Collaborative relationships with families are fundamental to achieving quality outcomes for children. Working with parents and families is a critical part of an early childhood educator’s role, as demonstrated by its inclusion in essential guiding documents for all early childhood education and care services and programs.
These should be based on active communication, consultation and collaboration. The Victorian Early Years Learning and Development Framework (Department of Education and Early Childhood Development, 2016) includes ‘Partnerships with families’ as a core practice principle.
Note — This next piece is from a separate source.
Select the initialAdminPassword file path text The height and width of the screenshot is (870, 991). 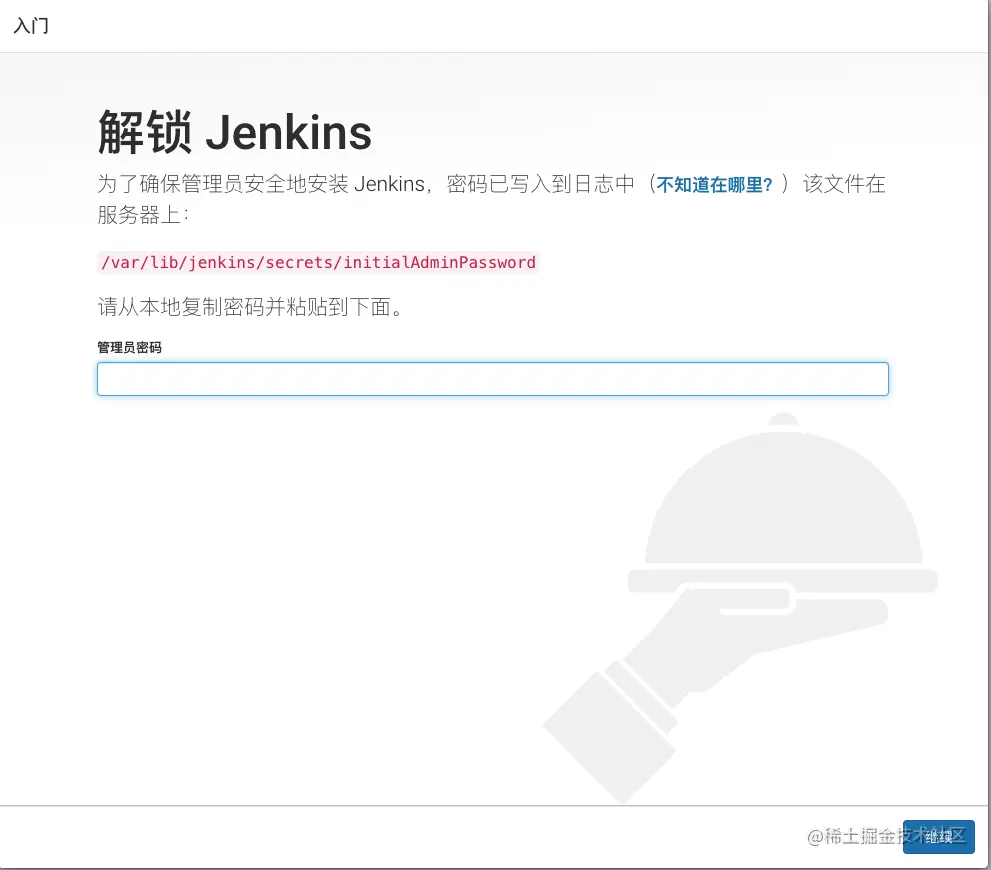[x=318, y=262]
This practice principle recognises that ‘Children learn most in their early years from those adults with whom they have the closest relationships’ and that ‘Families and kinship members have primary influence on their children’s learning and development’. Similarly Belonging, Being, Becoming – The Early Years Learning Framework for Australia highlights the essential role that families play in the lives of their children and how ‘from birth children are connected to family…’ (Australian Government Department of Education and Training, 2009).
The National Quality Framework is informed by research that shows children are much more likely to reach their full potential in life when their family and education and care service work together. These benefits are evident when families and educators exchange information regularly and collaborate on consistent approaches to daily routines, child development and learning. The
importance of building collaborative partnerships with families is reflected in the National Quality Standards (NQS); included in the Guiding Principles, which states ‘the role of parents and families is respected and supported’. Quality Area 6 of the National Quality Standard (NQS) Area 6 of the Standards, Collaborative Partnerships with Families and Communities, also includes key elements such as respectful relationships with families that acknowledge their expertise as a parent as well as shared decision-making about each child’s learning and wellbeing (Australian Children’s Education & Care Quality Authority, 2018).
Although the importance of services developing these relationships with families is acknowledged, recent research suggests many educators find this challenging.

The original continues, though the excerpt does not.